4 Vectors

Type 42 in R.

42
#> [1] 42

That [1] has been there since Chapter 1, quietly announcing something you probably didn’t notice: you never made a number. You made a vector.

4.1 There are no scalars

In C or Python, a single number and a collection of numbers are fundamentally different types: one is a scalar, the other is an array or list. R erases that distinction. Every value in R is a vector: 42 is a numeric vector of length 1, "hello" is a character vector of length 1, and TRUE is a logical vector of length 1.

length(42)
#> [1] 1
length("hello")
#> [1] 1
length(TRUE)
#> [1] 1

Why would a language erase the distinction between “one thing” and “many things”? Because S (Section 2.3), the language R descends from, was built for people who work with columns of data, not individual numbers. A single temperature reading is rarely interesting on its own; you care about the whole column. So S made the column the basic unit of computation, and R inherited that decision wholesale, which means every operation you write, from arithmetic to comparison, has to reckon with that choice.

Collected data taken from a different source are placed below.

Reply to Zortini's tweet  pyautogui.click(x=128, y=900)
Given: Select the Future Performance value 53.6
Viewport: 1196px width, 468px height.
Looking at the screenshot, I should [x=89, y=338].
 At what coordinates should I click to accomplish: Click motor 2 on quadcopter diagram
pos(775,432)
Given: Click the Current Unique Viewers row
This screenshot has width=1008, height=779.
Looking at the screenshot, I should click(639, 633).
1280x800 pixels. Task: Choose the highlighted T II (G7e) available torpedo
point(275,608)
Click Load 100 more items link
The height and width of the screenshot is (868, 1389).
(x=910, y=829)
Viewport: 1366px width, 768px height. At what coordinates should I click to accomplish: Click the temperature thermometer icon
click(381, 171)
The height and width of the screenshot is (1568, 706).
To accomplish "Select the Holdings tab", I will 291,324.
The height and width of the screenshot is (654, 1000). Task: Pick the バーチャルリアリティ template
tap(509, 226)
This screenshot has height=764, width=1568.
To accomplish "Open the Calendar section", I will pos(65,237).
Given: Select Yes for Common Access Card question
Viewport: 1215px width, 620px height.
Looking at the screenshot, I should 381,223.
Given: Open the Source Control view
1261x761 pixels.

x * 2 works the same whether x has one element or a million, because x is always a vector and R doesn’t need a special case for scalars; it just operates on vectors. But how do you build them?

4.2 Atomic vectors

You make a vector with c(), short for “combine”:

temperatures <- c(72, 85, 61, 90, 78)
temperatures
#> [1] 72 85 61 90 78

c() can combine vectors too:

morning <- c(58, 62, 55)
afternoon <- c(75, 80, 71)
all_temps <- c(morning, afternoon)
all_temps
#> [1] 58 62 55 75 80 71

It flattens everything into a single vector; there are no nested vectors in R, so c(c(1, 2), c(3, 4)) gives you c(1, 2, 3, 4). Look at what’s happening in c(morning, afternoon):

c(morning, afternoon)
= c(c(58, 62, 55), c(75, 80, 71))
= c(58, 62, 55, 75, 80, 71)
= [58, 62, 55, 75, 80, 71]

Each step replaces a name or function call with its value. morning becomes c(58, 62, 55), the nested c() calls flatten into one, and the last step is where term replacement ends and the computer takes over: R allocates a contiguous block of memory, stores six numbers side by side, and the expression has been reduced to a value that lives in memory. This is term replacement, the logic at the heart of Church’s lambda calculus (Section 1.2): you have an expression, you replace each piece with its value until nothing is left to replace. In Chapter 1, add(3, add(5, 10)) reduced step by step until only 18 remained. Here, c(morning, afternoon) reduces to a six-element vector. Even building a data structure is a function call that reduces to a value. (Term replacement is one of the oldest ideas in logic and a cornerstone of computer science. Mathematicians were studying it decades before electronic computers existed; it turns out that “replace an expression with its value” is enough to define all of computation.)

For the curious

c() has two properties worth noticing. First, it is associative: c(c(1, 2), c(3, 4)) and c(1, c(2, c(3, 4))) both produce c(1, 2, 3, 4). Grouping doesn’t matter. Second, c(x, NULL) returns x unchanged, so NULL acts as an identity element: combining with it does nothing. An operation that is associative and has an identity element is called a monoid. Addition with 0 is a monoid. String concatenation with "" is a monoid. c() with NULL is a monoid. The pattern keeps showing up: dplyr pipelines (Chapter 14), function composition (Chapter 15), and Reduce() (Chapter 21) all rely on it.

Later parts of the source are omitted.